The Ward brothers were added to the checking and savings accounts, put in charge of a modest portfolio of investments, life insurance policies, and health insurance plans — and the ownership and upkeep of the house.
Ward said that caring for his mother was not something he decided to do that day. It is something he decides to do every single day.
"I talk to her every day, I call her after work, check in on her, see how she’s doing, how the day’s going," he said. "I can get a lot from her voice."
He and his brother keep in close touch about their mother’s care. Ward said maintaining a united front is hard work — but incredibly important.
"We both keep in touch on a fairly regular basis," he said. "He will call me and say I just want to register a conversation I had with mom, and let me know if you see or hear something similar to that. At the end of the day, we are able to come to a decision that will be as supportive as we possibly can for our mom, and to give her the independence that she wants right now, and allow her to make decisions but also be protective of her."
"Protective" being the optimal word.
Ward has been shocked to discover just how many people are ready and willing to take advantage of his mother — from health care providers sending deceptive mailings to insurance company telemarketers.
"My brother and I have come to an agreement — and we’re all agreeing, and again this is an continual effort — that we’re not going to be doing business over the telephone," he said. "We’ll be doing it in other ways. And if there is something to be done online, then my brother and I are going to be involved in that."
Yes, that’s right: online.
"Before my father passed away we bought her a computer and we began to help her — if we wanted to Skype or whatever, we wanted to introduce her to Facebook, social networking," he said. "She’s really enjoyed that. She loves Facebook. She calls it 'Facepage.'"
The technology has proven to be a double-edged sword. While it keeps her connected to friends and family all across the country, including her two sons, it’s also led to some sticky situations.

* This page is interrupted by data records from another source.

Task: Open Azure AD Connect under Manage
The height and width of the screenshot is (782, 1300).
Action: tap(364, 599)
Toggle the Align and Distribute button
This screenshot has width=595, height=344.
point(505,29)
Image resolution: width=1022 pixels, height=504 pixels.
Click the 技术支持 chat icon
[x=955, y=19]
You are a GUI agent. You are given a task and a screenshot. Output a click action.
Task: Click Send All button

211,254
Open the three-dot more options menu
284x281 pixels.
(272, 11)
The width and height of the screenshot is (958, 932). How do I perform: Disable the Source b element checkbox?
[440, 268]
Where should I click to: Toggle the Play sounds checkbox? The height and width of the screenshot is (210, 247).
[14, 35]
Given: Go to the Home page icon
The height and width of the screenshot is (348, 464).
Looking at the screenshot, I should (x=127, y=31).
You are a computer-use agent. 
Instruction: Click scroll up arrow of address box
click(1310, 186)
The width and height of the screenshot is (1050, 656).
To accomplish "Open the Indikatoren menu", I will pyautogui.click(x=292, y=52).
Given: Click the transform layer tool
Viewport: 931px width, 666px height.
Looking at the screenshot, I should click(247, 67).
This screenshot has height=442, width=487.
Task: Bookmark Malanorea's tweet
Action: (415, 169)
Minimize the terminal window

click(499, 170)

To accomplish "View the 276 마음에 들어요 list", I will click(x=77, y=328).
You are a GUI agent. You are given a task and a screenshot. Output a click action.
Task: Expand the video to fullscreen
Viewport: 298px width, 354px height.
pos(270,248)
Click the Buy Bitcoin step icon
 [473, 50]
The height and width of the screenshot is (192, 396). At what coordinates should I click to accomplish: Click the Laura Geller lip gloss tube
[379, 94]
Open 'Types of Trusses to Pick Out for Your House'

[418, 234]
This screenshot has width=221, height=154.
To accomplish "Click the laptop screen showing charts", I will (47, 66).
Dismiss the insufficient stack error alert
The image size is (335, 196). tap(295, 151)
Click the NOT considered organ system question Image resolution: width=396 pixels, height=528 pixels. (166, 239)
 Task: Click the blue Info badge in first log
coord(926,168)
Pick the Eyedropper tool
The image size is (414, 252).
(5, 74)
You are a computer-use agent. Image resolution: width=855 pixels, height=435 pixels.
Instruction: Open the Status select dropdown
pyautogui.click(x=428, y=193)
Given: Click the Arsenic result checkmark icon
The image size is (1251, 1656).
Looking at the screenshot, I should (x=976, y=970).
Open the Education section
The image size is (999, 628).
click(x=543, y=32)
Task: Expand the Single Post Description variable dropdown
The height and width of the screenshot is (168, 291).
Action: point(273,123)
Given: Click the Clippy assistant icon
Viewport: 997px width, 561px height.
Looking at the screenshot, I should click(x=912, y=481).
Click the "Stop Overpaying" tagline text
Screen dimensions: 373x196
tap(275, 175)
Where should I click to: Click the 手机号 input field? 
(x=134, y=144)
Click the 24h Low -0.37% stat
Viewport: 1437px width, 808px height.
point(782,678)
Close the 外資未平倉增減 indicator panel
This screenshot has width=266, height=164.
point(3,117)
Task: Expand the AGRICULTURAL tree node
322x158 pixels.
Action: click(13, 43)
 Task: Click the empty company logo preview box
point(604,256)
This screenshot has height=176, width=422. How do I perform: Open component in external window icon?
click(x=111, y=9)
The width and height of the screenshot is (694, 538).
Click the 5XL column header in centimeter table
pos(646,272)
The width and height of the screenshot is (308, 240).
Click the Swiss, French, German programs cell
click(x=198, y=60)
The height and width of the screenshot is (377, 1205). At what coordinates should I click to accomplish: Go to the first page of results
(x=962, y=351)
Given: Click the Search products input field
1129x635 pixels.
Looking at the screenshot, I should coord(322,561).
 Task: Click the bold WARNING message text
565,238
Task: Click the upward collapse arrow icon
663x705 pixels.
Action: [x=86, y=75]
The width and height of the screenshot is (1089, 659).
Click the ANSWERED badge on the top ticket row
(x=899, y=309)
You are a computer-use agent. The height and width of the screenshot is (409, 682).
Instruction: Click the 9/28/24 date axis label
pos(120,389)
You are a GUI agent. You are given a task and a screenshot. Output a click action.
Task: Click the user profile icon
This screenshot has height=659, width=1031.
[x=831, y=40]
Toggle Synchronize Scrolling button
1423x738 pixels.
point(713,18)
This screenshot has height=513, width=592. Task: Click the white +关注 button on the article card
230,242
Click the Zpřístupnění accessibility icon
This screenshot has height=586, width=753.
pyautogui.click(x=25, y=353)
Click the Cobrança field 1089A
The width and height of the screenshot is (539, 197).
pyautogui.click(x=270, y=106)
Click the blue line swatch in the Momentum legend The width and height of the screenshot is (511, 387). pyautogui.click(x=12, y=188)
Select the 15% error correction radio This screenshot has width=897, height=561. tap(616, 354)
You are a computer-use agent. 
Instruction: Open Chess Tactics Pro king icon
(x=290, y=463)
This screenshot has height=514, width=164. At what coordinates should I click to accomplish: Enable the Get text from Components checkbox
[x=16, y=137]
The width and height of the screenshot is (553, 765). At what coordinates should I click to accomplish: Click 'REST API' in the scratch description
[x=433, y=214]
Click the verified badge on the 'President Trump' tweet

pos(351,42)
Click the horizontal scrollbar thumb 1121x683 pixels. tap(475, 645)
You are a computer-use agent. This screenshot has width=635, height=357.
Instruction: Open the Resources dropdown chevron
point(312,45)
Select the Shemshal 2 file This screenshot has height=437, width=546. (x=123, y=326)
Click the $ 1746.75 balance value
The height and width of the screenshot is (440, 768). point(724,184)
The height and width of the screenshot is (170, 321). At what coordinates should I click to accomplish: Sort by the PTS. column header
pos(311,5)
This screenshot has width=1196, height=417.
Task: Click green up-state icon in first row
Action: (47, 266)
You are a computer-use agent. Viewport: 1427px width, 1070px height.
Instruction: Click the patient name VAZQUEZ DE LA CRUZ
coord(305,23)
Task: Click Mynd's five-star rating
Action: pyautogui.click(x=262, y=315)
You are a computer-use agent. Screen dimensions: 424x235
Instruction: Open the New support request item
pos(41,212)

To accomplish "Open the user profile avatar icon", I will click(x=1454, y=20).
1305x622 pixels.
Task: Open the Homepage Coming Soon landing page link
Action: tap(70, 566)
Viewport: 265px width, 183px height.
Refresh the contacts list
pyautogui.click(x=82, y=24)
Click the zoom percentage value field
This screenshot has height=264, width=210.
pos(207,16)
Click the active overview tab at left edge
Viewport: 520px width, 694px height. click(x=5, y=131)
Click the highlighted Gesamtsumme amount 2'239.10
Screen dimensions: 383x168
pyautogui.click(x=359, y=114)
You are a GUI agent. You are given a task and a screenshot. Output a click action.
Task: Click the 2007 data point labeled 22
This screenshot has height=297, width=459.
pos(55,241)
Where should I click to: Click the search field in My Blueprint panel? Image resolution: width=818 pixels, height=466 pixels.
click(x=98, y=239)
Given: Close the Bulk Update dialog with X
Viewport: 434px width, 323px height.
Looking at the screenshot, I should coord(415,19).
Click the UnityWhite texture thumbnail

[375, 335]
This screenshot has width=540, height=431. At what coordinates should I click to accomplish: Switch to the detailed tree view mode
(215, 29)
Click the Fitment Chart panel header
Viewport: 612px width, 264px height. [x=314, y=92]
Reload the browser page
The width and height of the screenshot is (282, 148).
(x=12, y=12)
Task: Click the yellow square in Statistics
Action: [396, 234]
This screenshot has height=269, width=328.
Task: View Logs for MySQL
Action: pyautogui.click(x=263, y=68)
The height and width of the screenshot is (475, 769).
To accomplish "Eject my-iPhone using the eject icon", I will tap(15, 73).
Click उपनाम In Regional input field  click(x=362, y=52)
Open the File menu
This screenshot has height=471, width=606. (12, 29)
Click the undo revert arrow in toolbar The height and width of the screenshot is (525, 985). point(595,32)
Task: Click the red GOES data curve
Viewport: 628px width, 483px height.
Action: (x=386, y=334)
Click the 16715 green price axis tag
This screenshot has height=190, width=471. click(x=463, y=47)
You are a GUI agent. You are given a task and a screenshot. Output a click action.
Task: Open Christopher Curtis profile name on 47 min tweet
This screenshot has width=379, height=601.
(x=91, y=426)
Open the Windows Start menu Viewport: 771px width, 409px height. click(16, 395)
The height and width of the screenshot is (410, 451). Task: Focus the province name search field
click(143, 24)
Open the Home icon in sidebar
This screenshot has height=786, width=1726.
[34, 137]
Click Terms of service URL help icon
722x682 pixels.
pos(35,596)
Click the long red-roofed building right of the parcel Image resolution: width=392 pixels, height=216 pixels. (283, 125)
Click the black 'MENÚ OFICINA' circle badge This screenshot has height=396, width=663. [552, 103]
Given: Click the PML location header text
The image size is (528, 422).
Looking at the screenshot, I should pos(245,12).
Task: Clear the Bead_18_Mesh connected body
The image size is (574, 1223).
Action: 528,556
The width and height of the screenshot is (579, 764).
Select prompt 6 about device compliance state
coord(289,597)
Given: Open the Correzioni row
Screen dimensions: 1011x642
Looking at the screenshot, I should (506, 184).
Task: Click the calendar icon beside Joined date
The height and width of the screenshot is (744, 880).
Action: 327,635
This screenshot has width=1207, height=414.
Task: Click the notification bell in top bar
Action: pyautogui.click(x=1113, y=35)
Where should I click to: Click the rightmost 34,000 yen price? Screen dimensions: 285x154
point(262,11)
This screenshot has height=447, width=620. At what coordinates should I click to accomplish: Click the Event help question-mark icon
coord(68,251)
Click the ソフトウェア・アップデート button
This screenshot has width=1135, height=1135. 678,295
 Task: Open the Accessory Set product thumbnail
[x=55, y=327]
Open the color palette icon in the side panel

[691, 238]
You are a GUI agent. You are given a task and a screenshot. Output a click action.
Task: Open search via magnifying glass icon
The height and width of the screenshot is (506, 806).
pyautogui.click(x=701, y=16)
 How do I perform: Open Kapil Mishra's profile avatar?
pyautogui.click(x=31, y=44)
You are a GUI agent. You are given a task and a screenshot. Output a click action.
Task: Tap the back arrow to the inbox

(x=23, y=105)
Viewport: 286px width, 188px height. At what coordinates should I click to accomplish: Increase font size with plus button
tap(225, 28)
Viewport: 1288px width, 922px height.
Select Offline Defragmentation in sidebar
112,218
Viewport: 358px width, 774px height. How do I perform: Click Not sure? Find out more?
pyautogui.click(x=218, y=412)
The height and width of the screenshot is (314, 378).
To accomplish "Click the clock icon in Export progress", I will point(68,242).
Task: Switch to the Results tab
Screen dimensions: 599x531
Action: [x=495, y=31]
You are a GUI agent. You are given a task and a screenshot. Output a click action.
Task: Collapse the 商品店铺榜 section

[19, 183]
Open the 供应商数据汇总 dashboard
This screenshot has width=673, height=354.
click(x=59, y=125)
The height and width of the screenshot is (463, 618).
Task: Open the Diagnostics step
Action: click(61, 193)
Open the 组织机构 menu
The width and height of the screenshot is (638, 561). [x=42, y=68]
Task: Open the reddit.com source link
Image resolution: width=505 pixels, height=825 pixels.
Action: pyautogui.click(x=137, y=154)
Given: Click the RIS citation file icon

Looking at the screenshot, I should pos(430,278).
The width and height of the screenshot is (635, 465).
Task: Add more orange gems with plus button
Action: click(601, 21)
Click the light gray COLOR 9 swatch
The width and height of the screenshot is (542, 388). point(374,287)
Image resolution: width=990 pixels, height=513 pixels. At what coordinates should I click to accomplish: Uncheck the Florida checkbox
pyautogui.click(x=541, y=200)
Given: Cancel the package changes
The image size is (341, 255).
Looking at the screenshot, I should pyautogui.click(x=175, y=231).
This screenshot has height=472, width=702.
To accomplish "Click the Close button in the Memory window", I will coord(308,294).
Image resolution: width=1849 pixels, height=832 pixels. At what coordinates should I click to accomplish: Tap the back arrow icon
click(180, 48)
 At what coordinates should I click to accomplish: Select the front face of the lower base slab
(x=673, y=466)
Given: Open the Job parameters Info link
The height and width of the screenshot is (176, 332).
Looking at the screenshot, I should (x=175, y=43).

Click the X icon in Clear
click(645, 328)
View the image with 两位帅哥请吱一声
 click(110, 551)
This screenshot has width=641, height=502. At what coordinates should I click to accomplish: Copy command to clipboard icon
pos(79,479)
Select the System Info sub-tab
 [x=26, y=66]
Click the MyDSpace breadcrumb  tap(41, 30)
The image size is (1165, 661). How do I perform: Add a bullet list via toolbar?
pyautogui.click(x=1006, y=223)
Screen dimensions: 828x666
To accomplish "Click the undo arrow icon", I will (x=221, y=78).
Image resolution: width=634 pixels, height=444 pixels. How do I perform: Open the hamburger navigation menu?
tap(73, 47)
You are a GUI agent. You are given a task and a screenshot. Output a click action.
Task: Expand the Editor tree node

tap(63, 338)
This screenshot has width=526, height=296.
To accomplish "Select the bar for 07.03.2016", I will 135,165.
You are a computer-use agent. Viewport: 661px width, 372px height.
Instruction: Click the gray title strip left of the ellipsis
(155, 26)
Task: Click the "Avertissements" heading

"The Internet is the wild west to all of us, but it’s particularly daunting to a woman who’s 82 and living alone, or a man who is 82 and living alone, no one there to bounce this off, does this look legitimate, is it not legitimate, that kind of thing," Ward said.
Ward is coordinating all of this with hundreds of miles separating him in Rhode Island from his brother in Michigan and his mother in Tennessee. That brings its own challenges, like when his mother is under the weather and Ward needs to enlist the help of a home care specialist.
"It’s not someone that would be administering medication or anything, but someone who can just come and be there for her for a few hours and maybe take her to the grocery store or go to the grocery store on her behalf and pick up some things," he said.
Balancing it all is no small effort, but it’s one that Ward wouldn’t trade for the world.
"I want her to be happy and independent, and I want her to be healthy, so I’m focused on that," he said. "And that’s a lot of work, so that’s what I want to do."
And when it starts to overwhelm him, which it sometimes can, Ward takes a moment and reminds himself just how lucky he is.
"I try to step back and think, 'Wow,' at the number of times, and the amount of energy, and the years that my parents put in to protecting me and helping me in making sure that I got on my way in life, you know, this is a very small repayment, so," he said.
One that Ward hopes to continue repaying for years to come.